Records for the task START

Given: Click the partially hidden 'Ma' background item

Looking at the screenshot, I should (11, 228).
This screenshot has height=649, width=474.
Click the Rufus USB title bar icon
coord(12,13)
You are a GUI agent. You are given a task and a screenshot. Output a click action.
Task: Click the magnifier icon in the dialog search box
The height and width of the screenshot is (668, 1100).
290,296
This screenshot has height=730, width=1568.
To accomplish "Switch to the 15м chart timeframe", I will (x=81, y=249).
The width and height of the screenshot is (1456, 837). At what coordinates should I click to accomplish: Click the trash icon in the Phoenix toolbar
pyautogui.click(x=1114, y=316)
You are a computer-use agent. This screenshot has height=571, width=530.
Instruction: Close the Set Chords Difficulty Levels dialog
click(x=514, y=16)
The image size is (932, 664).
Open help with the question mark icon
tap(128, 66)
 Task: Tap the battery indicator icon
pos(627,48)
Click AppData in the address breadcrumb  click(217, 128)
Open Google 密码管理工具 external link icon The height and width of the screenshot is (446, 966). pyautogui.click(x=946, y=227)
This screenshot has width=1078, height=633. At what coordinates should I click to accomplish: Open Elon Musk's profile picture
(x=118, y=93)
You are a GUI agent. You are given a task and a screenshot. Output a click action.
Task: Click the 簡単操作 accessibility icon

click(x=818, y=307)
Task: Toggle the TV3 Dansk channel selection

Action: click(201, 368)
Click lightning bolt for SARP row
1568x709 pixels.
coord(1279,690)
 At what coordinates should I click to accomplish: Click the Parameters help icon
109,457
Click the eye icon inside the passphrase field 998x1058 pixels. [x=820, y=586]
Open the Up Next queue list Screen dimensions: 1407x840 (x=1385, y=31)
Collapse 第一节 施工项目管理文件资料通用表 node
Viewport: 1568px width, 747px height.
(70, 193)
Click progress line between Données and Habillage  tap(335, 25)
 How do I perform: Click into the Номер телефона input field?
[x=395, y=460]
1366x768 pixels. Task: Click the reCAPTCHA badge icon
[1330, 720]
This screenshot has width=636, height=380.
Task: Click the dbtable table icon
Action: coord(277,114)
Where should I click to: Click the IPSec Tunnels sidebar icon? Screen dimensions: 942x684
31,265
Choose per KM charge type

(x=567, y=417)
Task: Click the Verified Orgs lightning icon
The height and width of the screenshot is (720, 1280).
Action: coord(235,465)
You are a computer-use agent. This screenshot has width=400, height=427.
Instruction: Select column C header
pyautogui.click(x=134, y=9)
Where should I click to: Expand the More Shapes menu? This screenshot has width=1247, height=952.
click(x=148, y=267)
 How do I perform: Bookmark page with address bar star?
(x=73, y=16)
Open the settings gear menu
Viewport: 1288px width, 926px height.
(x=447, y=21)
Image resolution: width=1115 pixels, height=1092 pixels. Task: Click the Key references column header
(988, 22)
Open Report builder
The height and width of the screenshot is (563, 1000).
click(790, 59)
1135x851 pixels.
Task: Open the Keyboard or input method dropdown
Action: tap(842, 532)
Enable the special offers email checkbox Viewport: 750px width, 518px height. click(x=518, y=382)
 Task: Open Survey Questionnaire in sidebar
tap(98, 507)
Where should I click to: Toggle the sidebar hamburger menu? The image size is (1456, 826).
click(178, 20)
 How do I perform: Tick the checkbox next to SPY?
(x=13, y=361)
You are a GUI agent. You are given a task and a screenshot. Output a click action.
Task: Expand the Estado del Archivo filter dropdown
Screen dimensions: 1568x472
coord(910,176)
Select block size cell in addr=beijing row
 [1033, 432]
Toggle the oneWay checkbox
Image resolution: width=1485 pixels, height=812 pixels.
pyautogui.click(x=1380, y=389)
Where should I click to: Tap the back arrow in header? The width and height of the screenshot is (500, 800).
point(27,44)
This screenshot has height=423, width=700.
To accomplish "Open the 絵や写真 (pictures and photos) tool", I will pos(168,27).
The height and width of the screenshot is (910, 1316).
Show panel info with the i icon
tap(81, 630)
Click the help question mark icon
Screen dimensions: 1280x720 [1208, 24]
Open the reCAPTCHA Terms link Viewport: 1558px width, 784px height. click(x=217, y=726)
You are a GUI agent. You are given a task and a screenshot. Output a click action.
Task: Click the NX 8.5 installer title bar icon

Records for the task END

§ Task objective
Please give back all of the data exactly as it appears.

§ Written answer
Given: Click the partially hidden 'Ma' background item

Looking at the screenshot, I should (11, 228).
This screenshot has height=649, width=474.
Click the Rufus USB title bar icon
coord(12,13)
You are a GUI agent. You are given a task and a screenshot. Output a click action.
Task: Click the magnifier icon in the dialog search box
The height and width of the screenshot is (668, 1100).
290,296
This screenshot has height=730, width=1568.
To accomplish "Switch to the 15м chart timeframe", I will (x=81, y=249).
The width and height of the screenshot is (1456, 837). At what coordinates should I click to accomplish: Click the trash icon in the Phoenix toolbar
pyautogui.click(x=1114, y=316)
You are a computer-use agent. This screenshot has height=571, width=530.
Instruction: Close the Set Chords Difficulty Levels dialog
click(x=514, y=16)
The image size is (932, 664).
Open help with the question mark icon
tap(128, 66)
 Task: Tap the battery indicator icon
pos(627,48)
Click AppData in the address breadcrumb  click(217, 128)
Open Google 密码管理工具 external link icon The height and width of the screenshot is (446, 966). pyautogui.click(x=946, y=227)
This screenshot has width=1078, height=633. At what coordinates should I click to accomplish: Open Elon Musk's profile picture
(x=118, y=93)
You are a GUI agent. You are given a task and a screenshot. Output a click action.
Task: Click the 簡単操作 accessibility icon

click(x=818, y=307)
Task: Toggle the TV3 Dansk channel selection

Action: click(201, 368)
Click lightning bolt for SARP row
1568x709 pixels.
coord(1279,690)
 At what coordinates should I click to accomplish: Click the Parameters help icon
109,457
Click the eye icon inside the passphrase field 998x1058 pixels. [x=820, y=586]
Open the Up Next queue list Screen dimensions: 1407x840 (x=1385, y=31)
Collapse 第一节 施工项目管理文件资料通用表 node
Viewport: 1568px width, 747px height.
(70, 193)
Click progress line between Données and Habillage  tap(335, 25)
 How do I perform: Click into the Номер телефона input field?
[x=395, y=460]
1366x768 pixels. Task: Click the reCAPTCHA badge icon
[1330, 720]
This screenshot has width=636, height=380.
Task: Click the dbtable table icon
Action: coord(277,114)
Where should I click to: Click the IPSec Tunnels sidebar icon? Screen dimensions: 942x684
31,265
Choose per KM charge type

(x=567, y=417)
Task: Click the Verified Orgs lightning icon
The height and width of the screenshot is (720, 1280).
Action: coord(235,465)
You are a computer-use agent. This screenshot has width=400, height=427.
Instruction: Select column C header
pyautogui.click(x=134, y=9)
Where should I click to: Expand the More Shapes menu? This screenshot has width=1247, height=952.
click(x=148, y=267)
 How do I perform: Bookmark page with address bar star?
(x=73, y=16)
Open the settings gear menu
Viewport: 1288px width, 926px height.
(x=447, y=21)
Image resolution: width=1115 pixels, height=1092 pixels. Task: Click the Key references column header
(988, 22)
Open Report builder
The height and width of the screenshot is (563, 1000).
click(790, 59)
1135x851 pixels.
Task: Open the Keyboard or input method dropdown
Action: tap(842, 532)
Enable the special offers email checkbox Viewport: 750px width, 518px height. click(x=518, y=382)
 Task: Open Survey Questionnaire in sidebar
tap(98, 507)
Where should I click to: Toggle the sidebar hamburger menu? The image size is (1456, 826).
click(178, 20)
 How do I perform: Tick the checkbox next to SPY?
(x=13, y=361)
You are a GUI agent. You are given a task and a screenshot. Output a click action.
Task: Expand the Estado del Archivo filter dropdown
Screen dimensions: 1568x472
coord(910,176)
Select block size cell in addr=beijing row
 [1033, 432]
Toggle the oneWay checkbox
Image resolution: width=1485 pixels, height=812 pixels.
pyautogui.click(x=1380, y=389)
Where should I click to: Tap the back arrow in header? The width and height of the screenshot is (500, 800).
point(27,44)
This screenshot has height=423, width=700.
To accomplish "Open the 絵や写真 (pictures and photos) tool", I will pos(168,27).
The height and width of the screenshot is (910, 1316).
Show panel info with the i icon
tap(81, 630)
Click the help question mark icon
Screen dimensions: 1280x720 [1208, 24]
Open the reCAPTCHA Terms link Viewport: 1558px width, 784px height. click(x=217, y=726)
You are a GUI agent. You are given a task and a screenshot. Output a click action.
Task: Click the NX 8.5 installer title bar icon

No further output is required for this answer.